INSTRUCTIONS TO FOLLOW >>
For the data that follows, state how many lines hold the string "Biomù", giving the number by itself.

Segment Start: INFORMATION PROVIDED

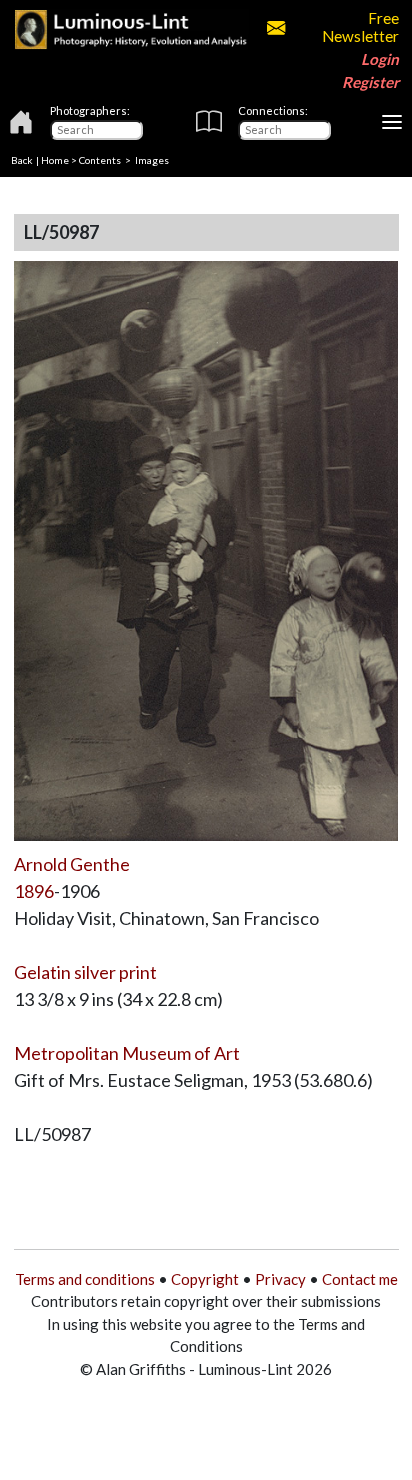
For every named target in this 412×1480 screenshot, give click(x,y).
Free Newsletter (360, 27)
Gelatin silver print (85, 972)
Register (370, 82)
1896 (34, 891)
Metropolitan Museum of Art (127, 1053)
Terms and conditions (85, 1279)
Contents (100, 160)
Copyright (205, 1279)
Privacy (280, 1279)
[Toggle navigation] (392, 122)
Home (55, 160)
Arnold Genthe (72, 864)
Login (380, 59)
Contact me (360, 1279)
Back (22, 160)
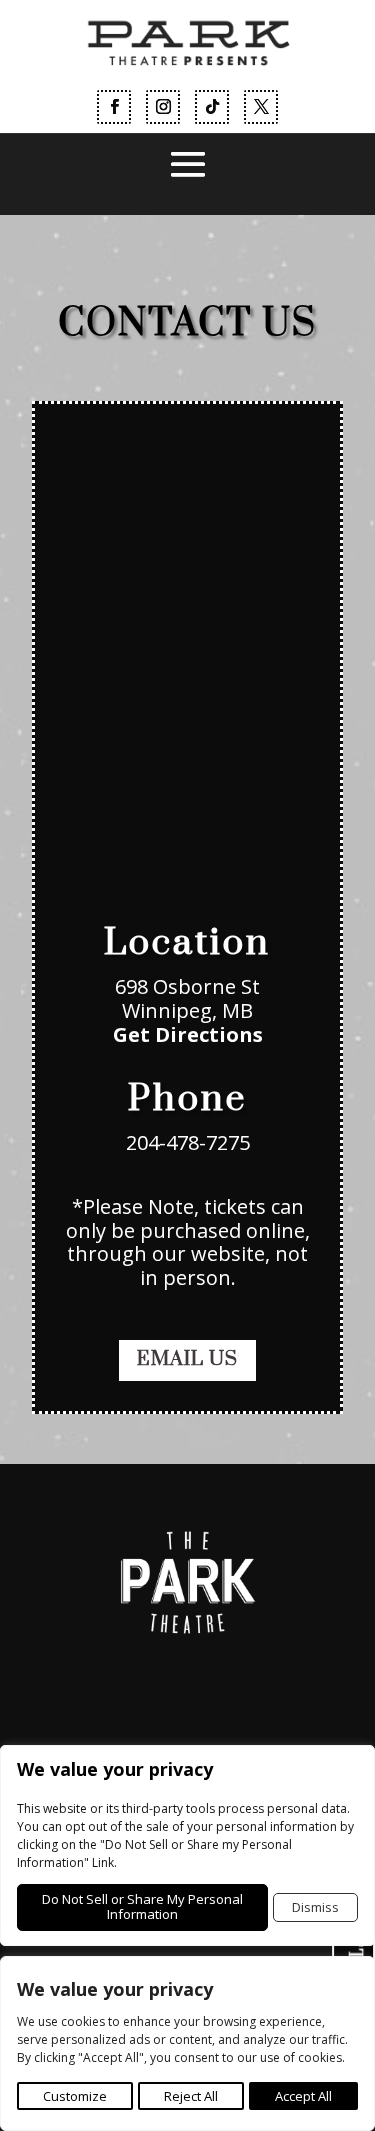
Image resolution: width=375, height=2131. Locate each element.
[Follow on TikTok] (212, 107)
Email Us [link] (187, 1359)
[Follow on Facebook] (114, 107)
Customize (75, 2096)
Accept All (303, 2096)
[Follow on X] (261, 107)
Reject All (191, 2096)
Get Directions (188, 1034)
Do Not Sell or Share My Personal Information (142, 1907)
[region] (187, 2043)
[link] (187, 76)
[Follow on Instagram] (163, 107)
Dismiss (315, 1907)
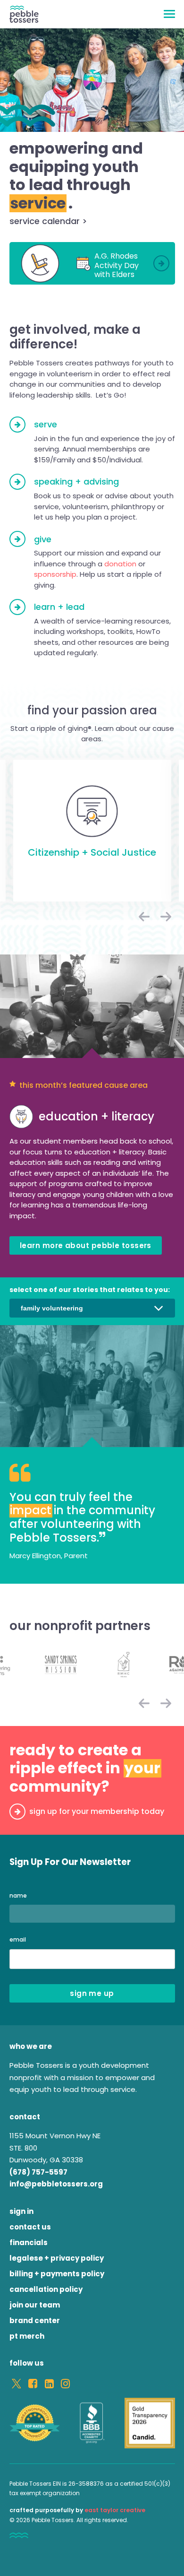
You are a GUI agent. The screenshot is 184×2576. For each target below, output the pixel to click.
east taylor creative (114, 2510)
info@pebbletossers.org (56, 2184)
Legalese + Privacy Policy (56, 2258)
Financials (28, 2242)
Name (18, 1895)
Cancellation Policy (46, 2289)
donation (120, 564)
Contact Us (30, 2227)
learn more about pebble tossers (85, 1245)
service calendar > (48, 221)
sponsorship (55, 574)
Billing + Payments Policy (56, 2274)
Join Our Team (34, 2305)
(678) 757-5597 (38, 2172)
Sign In (21, 2211)
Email (17, 1939)
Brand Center (34, 2320)
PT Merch (26, 2336)
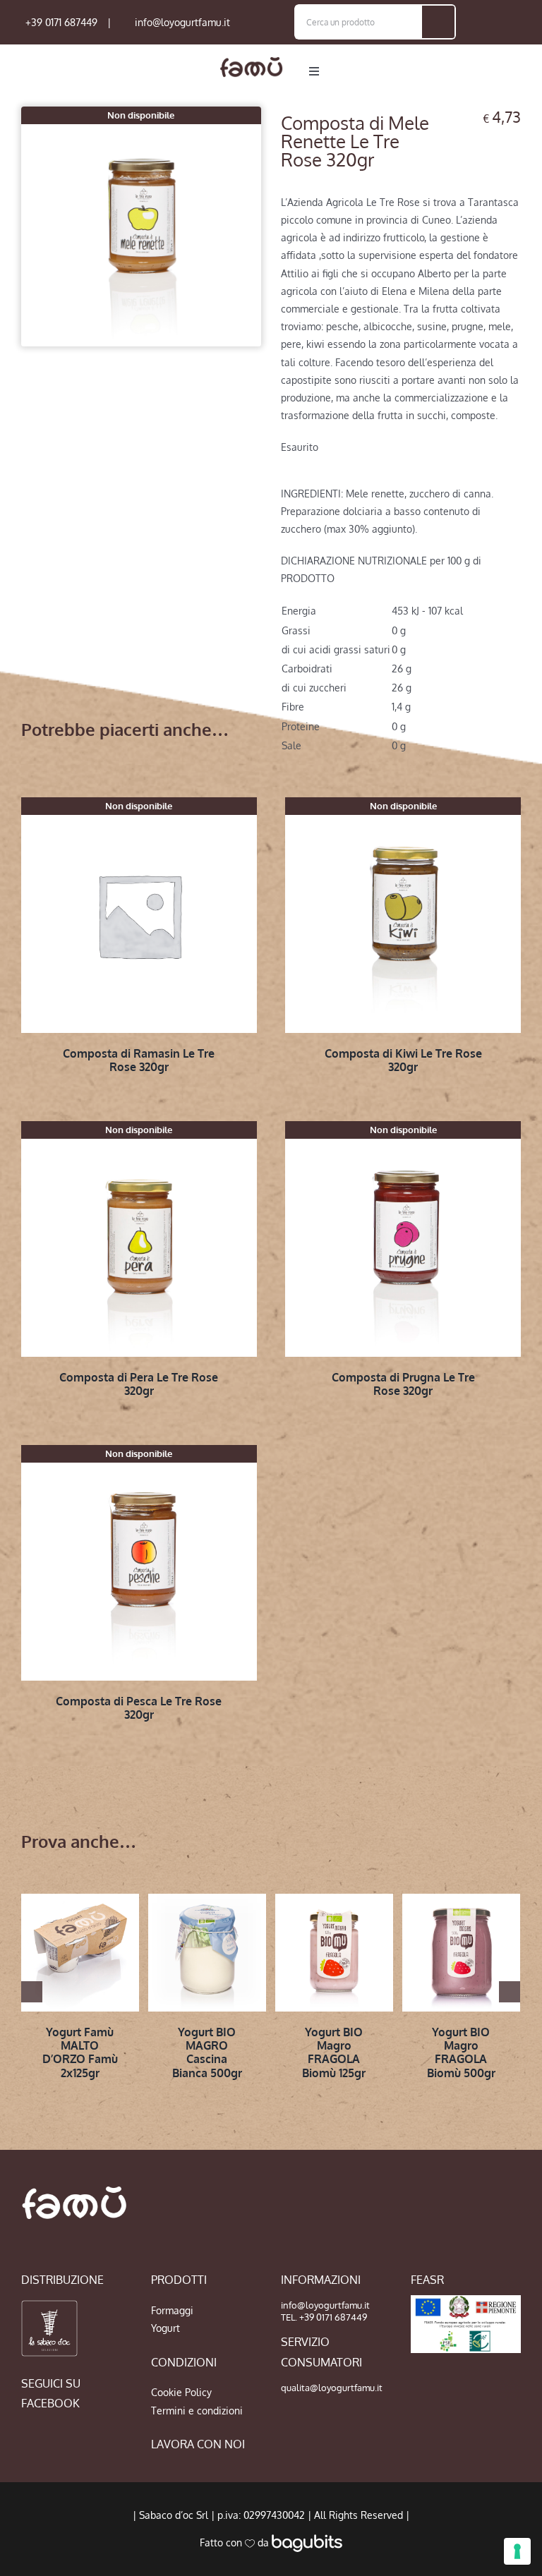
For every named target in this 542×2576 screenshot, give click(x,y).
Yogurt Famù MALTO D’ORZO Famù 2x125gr (80, 2052)
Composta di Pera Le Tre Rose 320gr (138, 1384)
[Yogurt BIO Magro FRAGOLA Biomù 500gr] (461, 1953)
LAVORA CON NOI (198, 2444)
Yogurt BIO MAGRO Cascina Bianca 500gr (207, 2052)
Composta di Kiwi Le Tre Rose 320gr (403, 1060)
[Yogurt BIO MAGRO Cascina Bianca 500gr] (207, 1953)
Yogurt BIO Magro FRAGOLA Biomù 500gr (461, 2052)
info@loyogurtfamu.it (182, 22)
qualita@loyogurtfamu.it (332, 2387)
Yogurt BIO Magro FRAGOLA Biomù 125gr (334, 2052)
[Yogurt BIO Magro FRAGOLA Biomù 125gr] (334, 1953)
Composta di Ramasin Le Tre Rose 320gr (139, 1060)
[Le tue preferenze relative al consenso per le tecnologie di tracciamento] (517, 2551)
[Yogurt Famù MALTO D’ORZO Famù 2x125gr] (80, 1953)
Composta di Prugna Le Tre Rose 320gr (403, 1384)
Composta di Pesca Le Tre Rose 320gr (139, 1708)
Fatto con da (236, 2542)
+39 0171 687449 (61, 22)
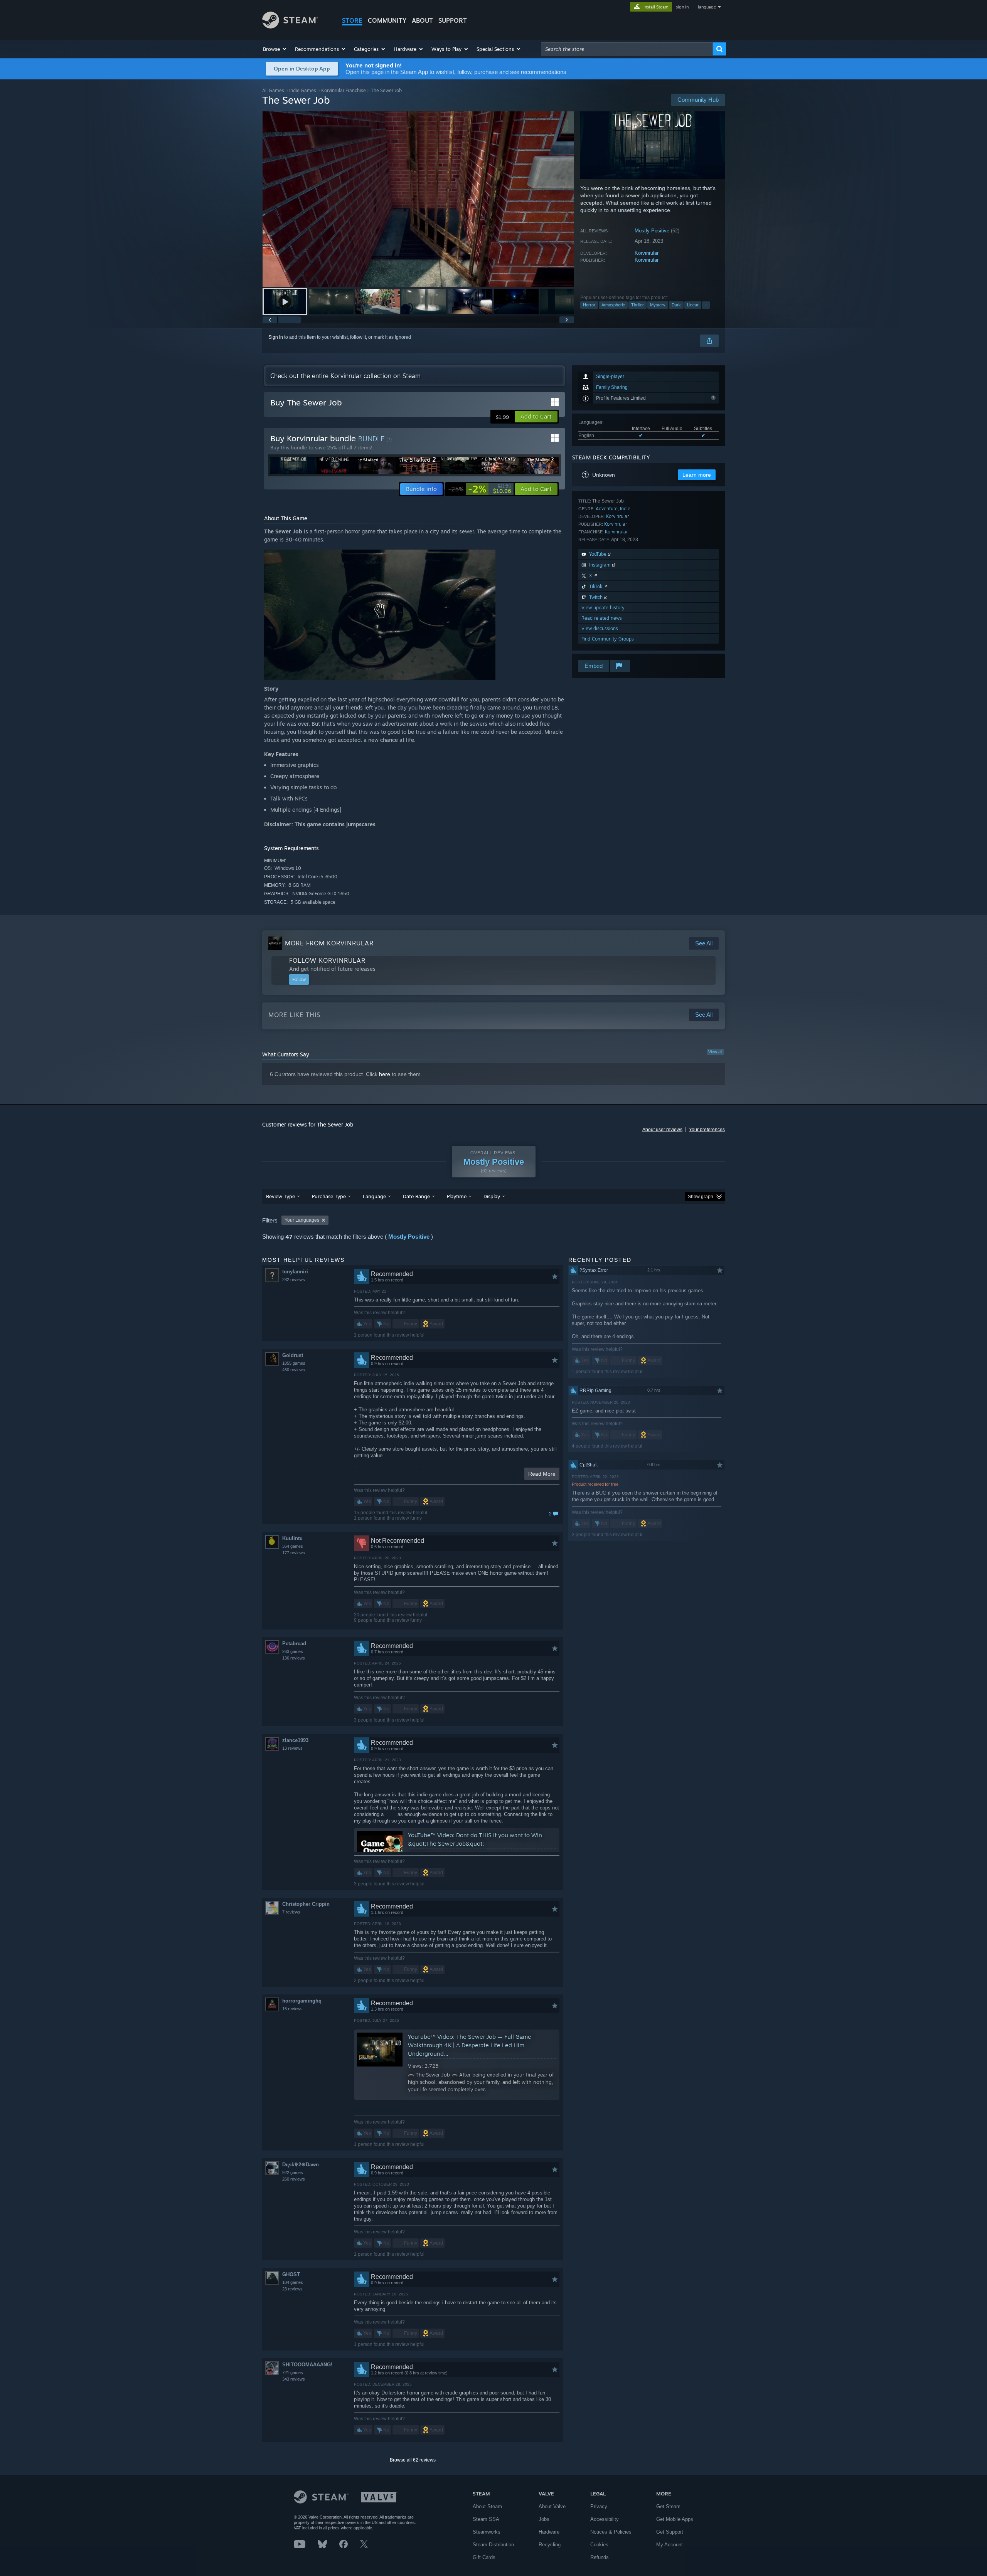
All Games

Segment End: INFORMATION PROVIDED

YOUR SOLUTION >>
4